# A few hdac questions...



## bofors (Oct 30, 2009)

I am new to FreeBSD, but spent a reasonable amount of time searching for the answer to my questions before posting, so please excuse my ignorance if I am missing something obvious.

I am studying the hdac (high definition audio codec) driver code and have some really basic questions:

(1) What exactly does "nid" refer to?  Is it "node ID"?

(2) What does "cad" refer to? 

Otherwise, I am able to follow the hdac code fairly well.

Thanks for your assistance,
~bofors


----------



## mav@ (Oct 30, 2009)

(1) nid is indeed "node ID". CODEC consists of multiple nodes.
(2) cad is "CODEC address". There can be several CODECs on HDA bus.


----------



## bofors (Nov 2, 2009)

mav@ said:
			
		

> (1) nid is indeed "node ID". CODEC consists of multiple nodes.
> (2) cad is "CODEC address". There can be several CODECs on HDA bus.



Thank you very much for you prompt response.

For the benefit of others, I want to point out that I was indeed missing something obvious.  This was Intel's HD Audio Programmers' Reference Manual (PRM): http://www.intel.com/Assets/PDF/manual/302349.pdf

Chapters 4 and 5 answer my questions about "nid" and "cad", and many others. They appear to be prerequisites for understanding hdac.


Now, I have two more general questions:

(1) How do FreeBSD and hdac handle analog surround-sound streams (5.1, 7.1, etc.)?  The Microsoft website referenced in the source code suggests that the operating system has a "mixer" that is a key component here and that it communicates with the driver to determine what stream formats are acceptable.   Is that how FreeBSD and hdac work?  If so, which hdac functions are involved in this format "negotiation"?  Any clues about would helpful.  

(2) Is it generally possible to use (re-configure) the Black and Yellow (Orange) jacks associated with 5.1 analog output as auxiliary stereo outputs instead?  Would such a use have to be planned for by the codec widget architecture?  Roughly, how would one go about doing this with hdac?  
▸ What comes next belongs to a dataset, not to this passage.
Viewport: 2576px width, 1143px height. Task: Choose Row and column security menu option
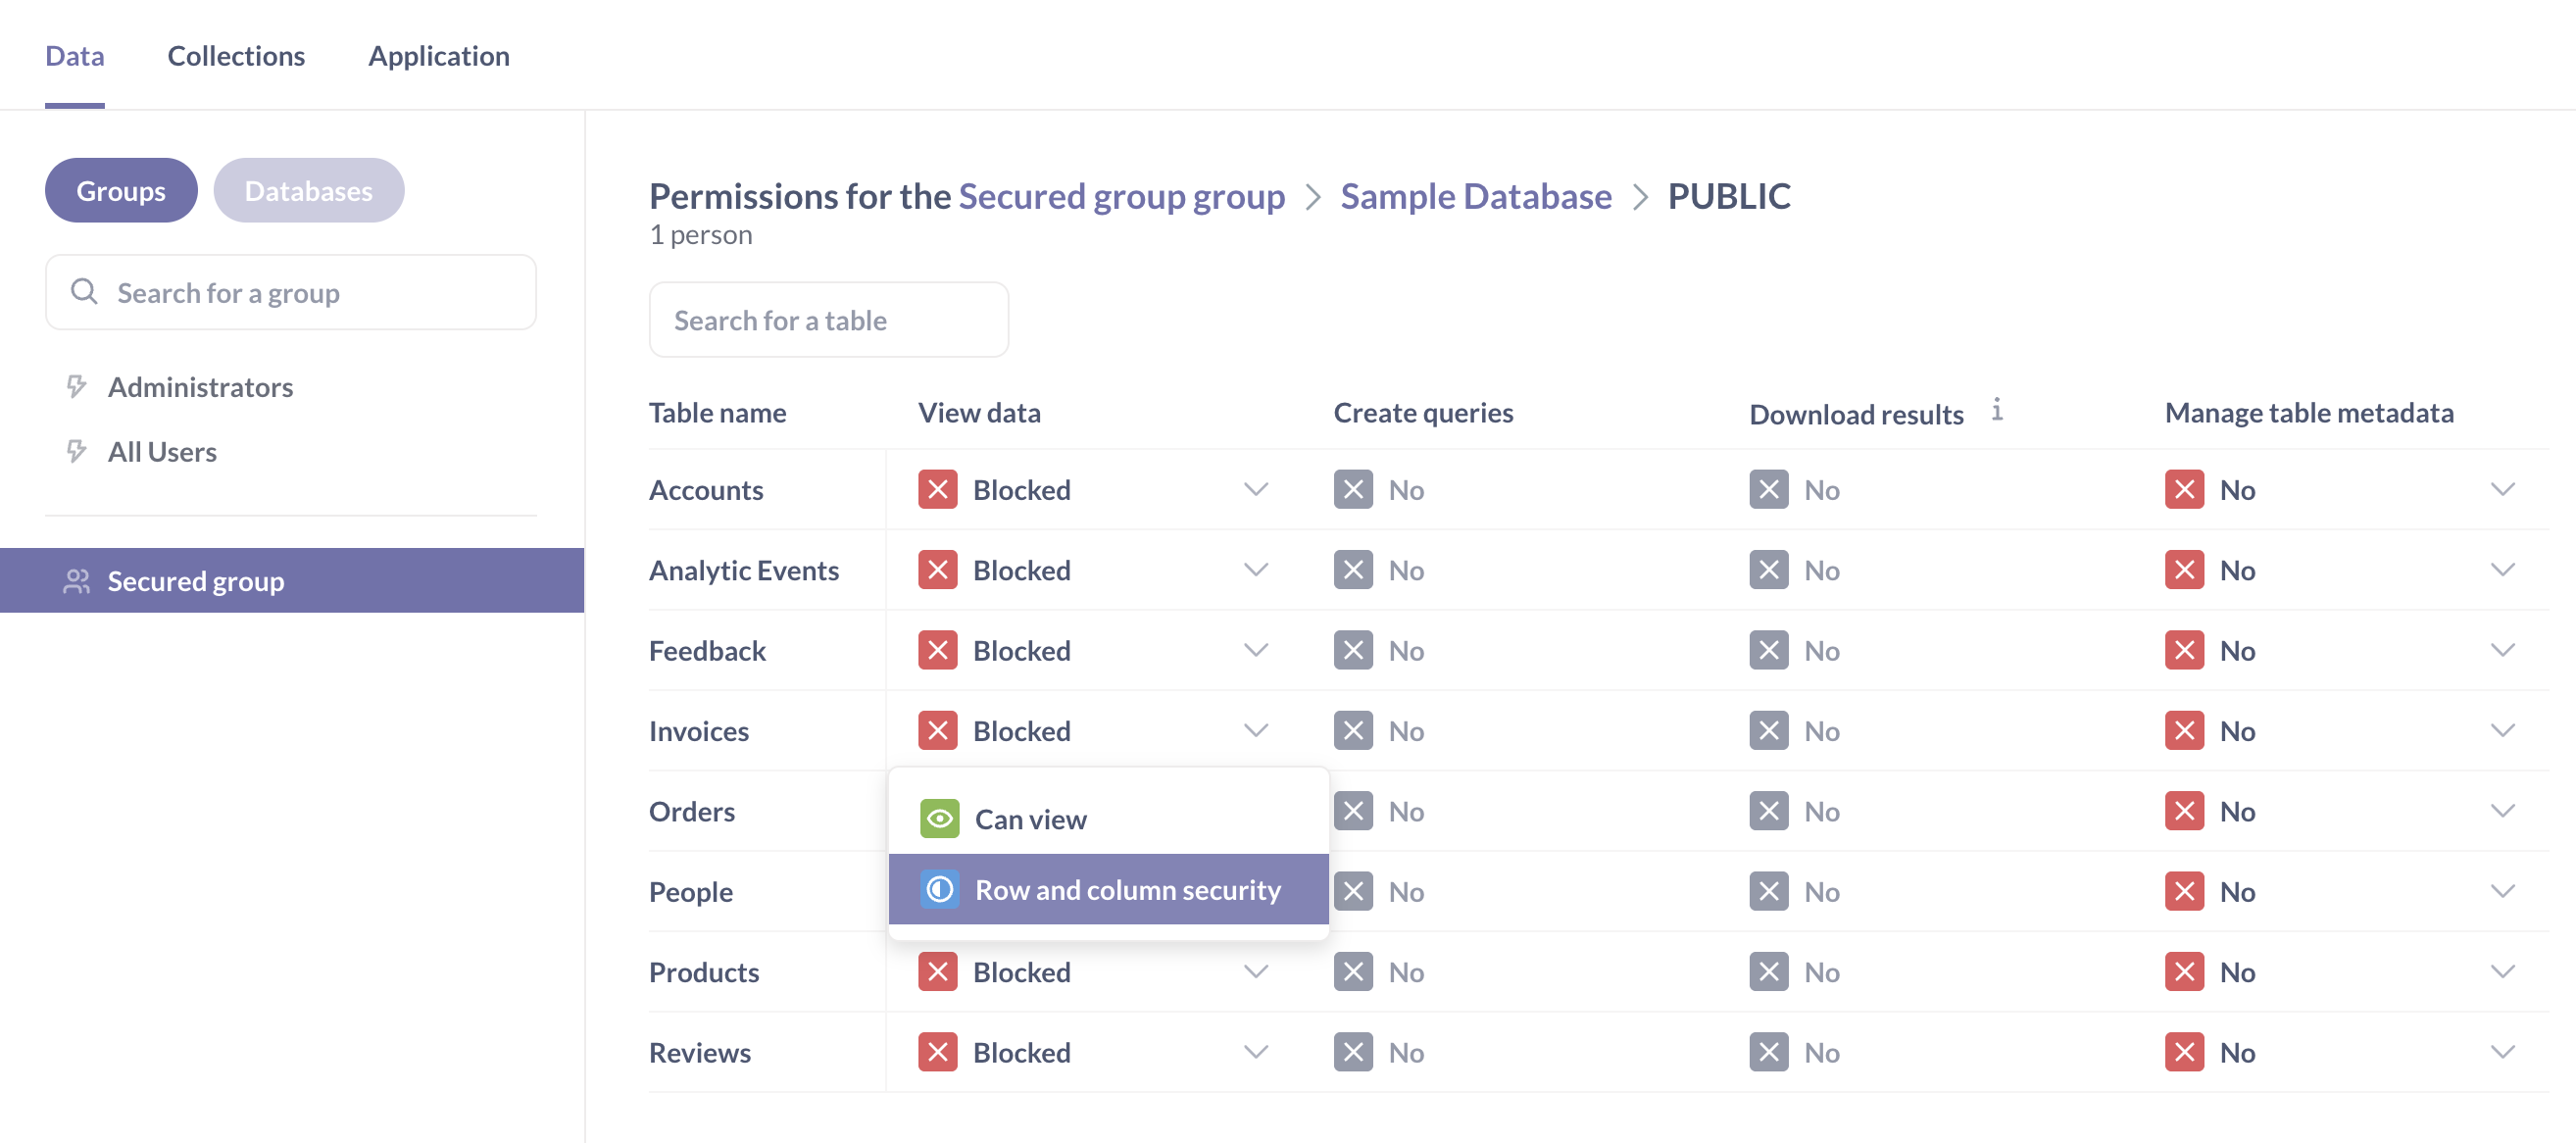(1126, 889)
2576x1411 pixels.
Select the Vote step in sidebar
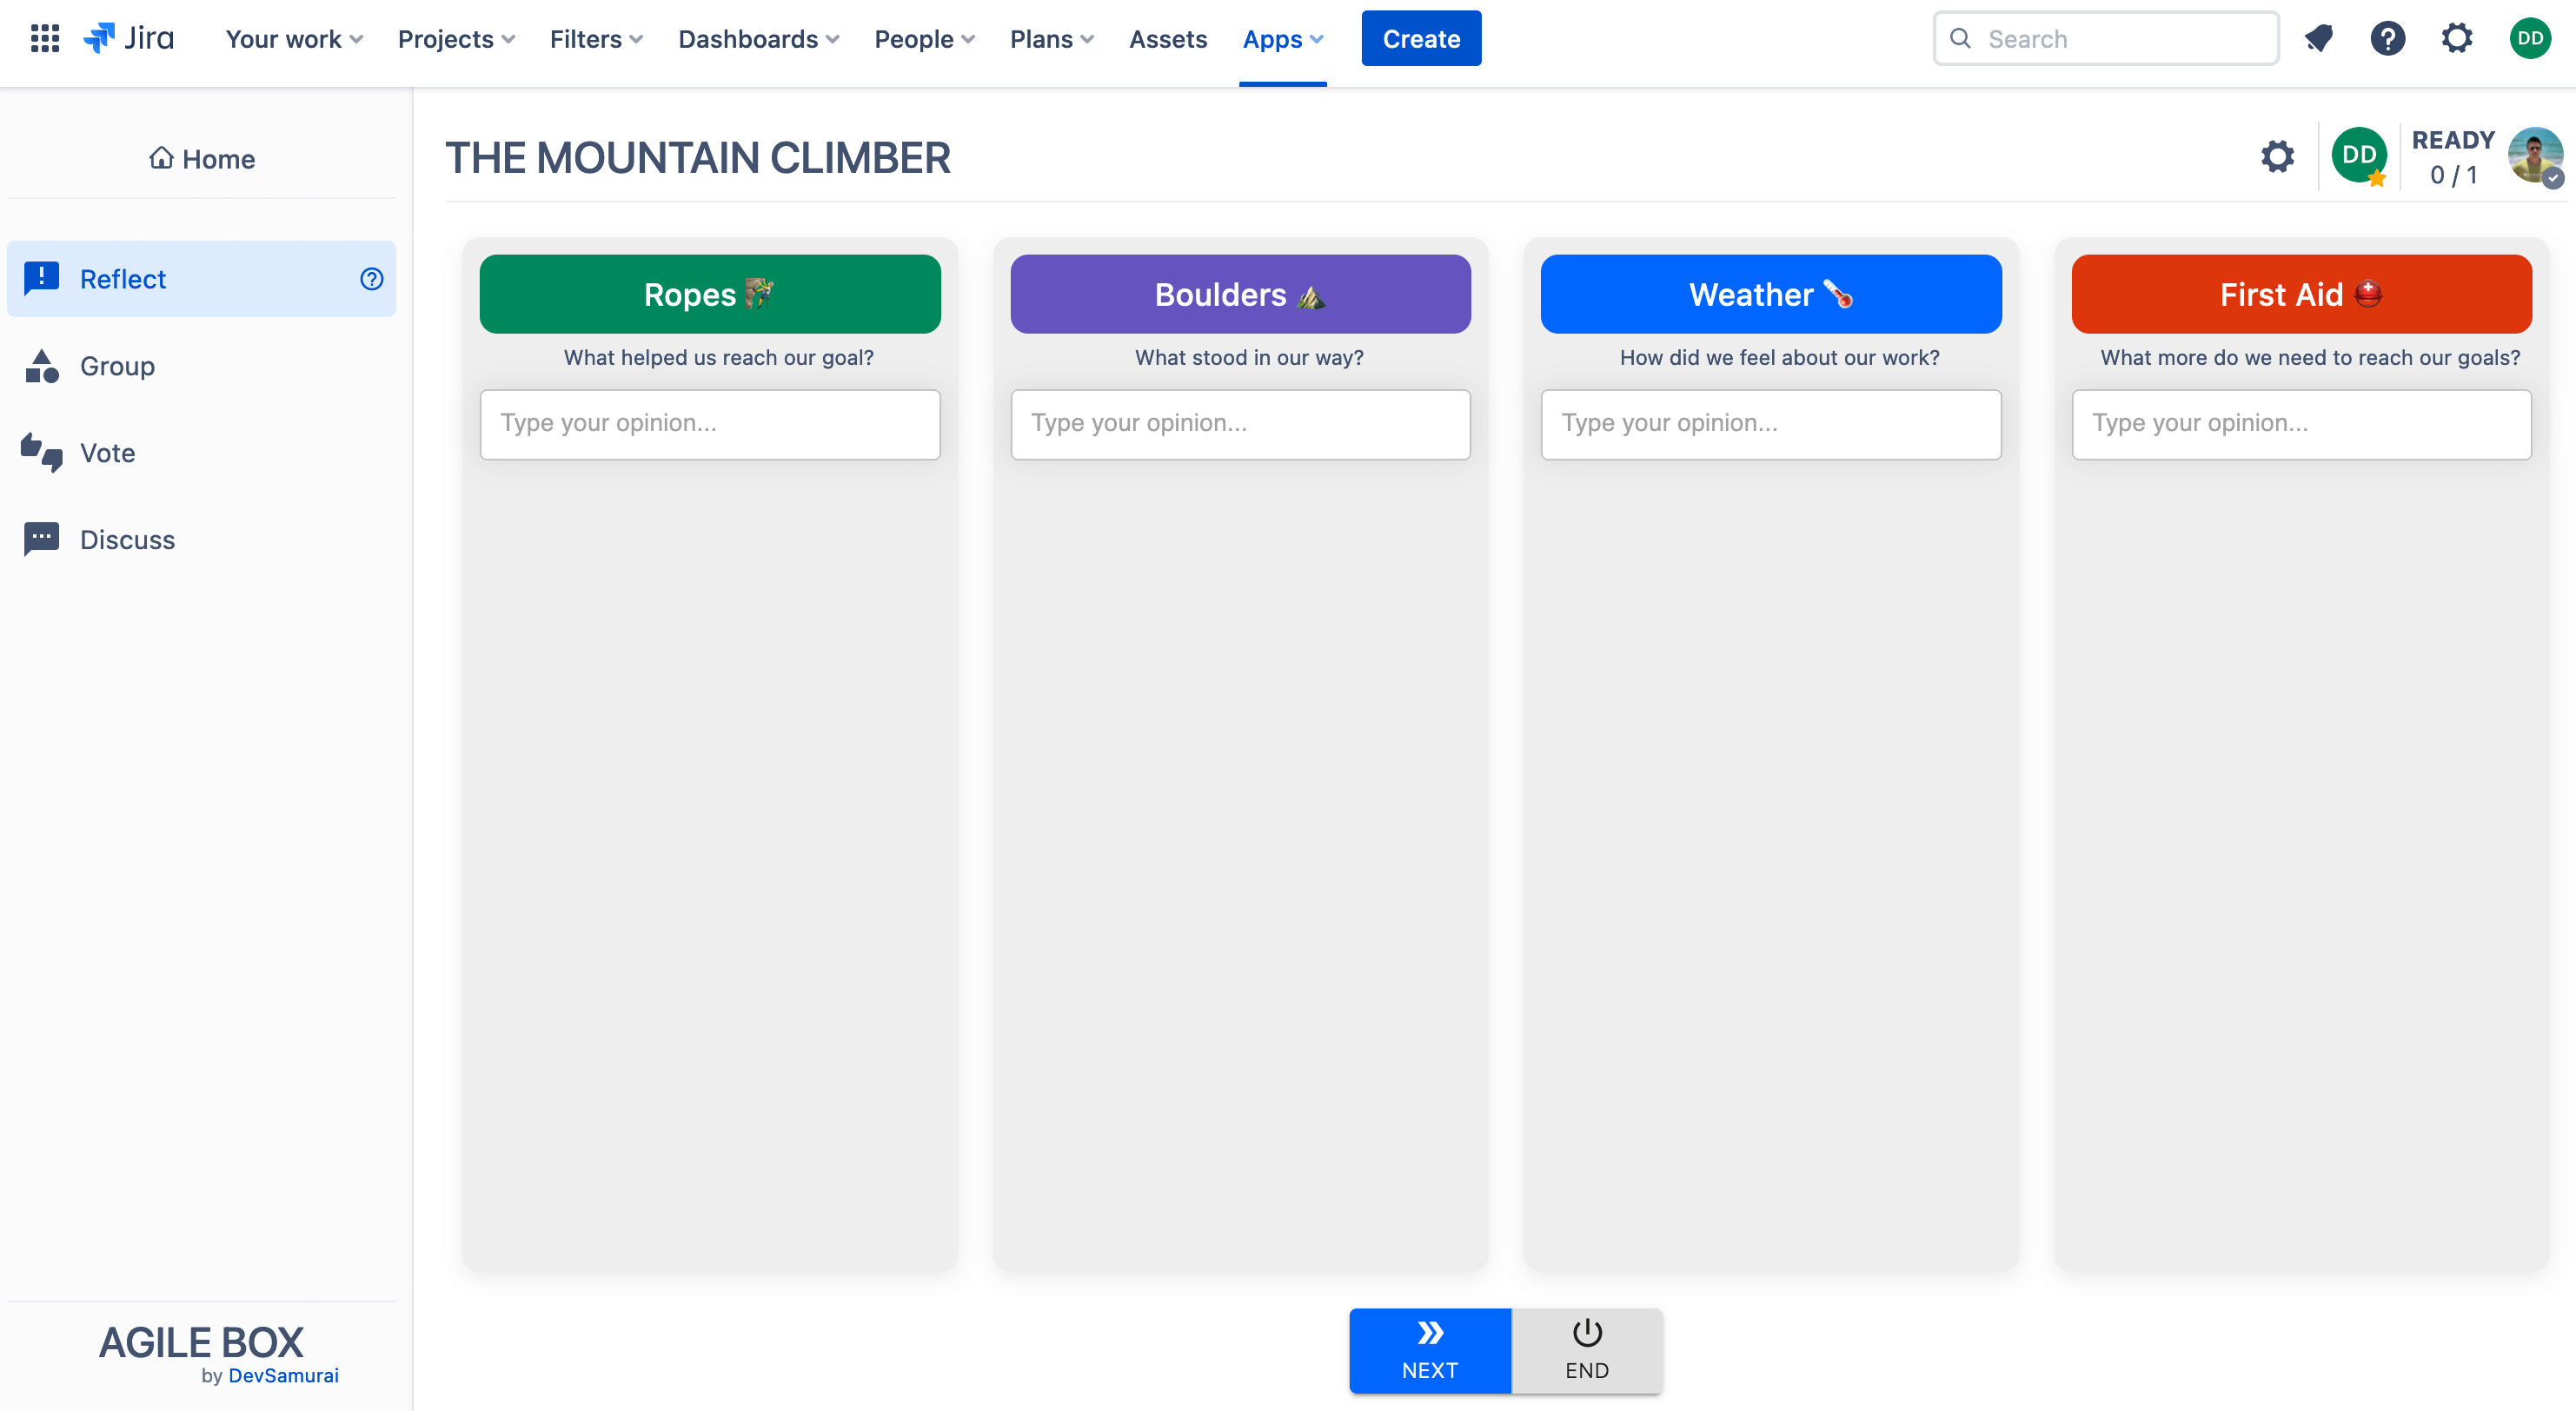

Thanks again for your assistance.

~bofors


----------



## mav@ (Nov 2, 2009)

(1) As written in snd_hda(4) man page, multichannel playback is not supported at this moment, but it may be implemented soon.
(2) Yes, it is possible. Most of HDA controllers support up to 4 separate audio streams. Read snd_hda(4) man page for details.


----------



## bofors (Nov 2, 2009)

mav@ said:
			
		

> (1) As written in snd_hda(4) man page, multichannel playback is not supported at this moment, but it may be implemented soon.
> (2) Yes, it is possible. Most of HDA controllers support up to 4 separate audio streams. Read snd_hda(4) man page for details.



Thanks again for your assistance.

Section 7, "Multichannel 'Matrix' Processing" of this page:
http://people.freebsd.org/~ariff/SOUND_4.TXT.html

... suggested to me that multichannel playback support was implemented in the latest versions of hdac (but that the man pages were not updated yet).  Perhaps I was overlooking this sentence: 

"Notes: Implementation on specific hardware drivers not yet completed, but trivial."


----------



## bofors (Nov 2, 2009)

I now see that I can not edit my posts here.

I wanted to include a link to the snd_hda (4) man page for reference:

http://www.freebsd.org/cgi/man.cgi?...ion=0&manpath=FreeBSD+7.2-RELEASE&format=html


----------



## SirDice (Nov 2, 2009)

bofors said:
			
		

> I now see that I can not edit my posts here.


You can once you get past 10 days and 10 posts..



> I wanted to include a link to the snd_hda (4) man page for reference:
> 
> http://www.freebsd.org/cgi/man.cgi?...ion=0&manpath=FreeBSD+7.2-RELEASE&format=html



snd_hda(4)

http://forums.freebsd.org/misc.php?do=bbcode#man


----------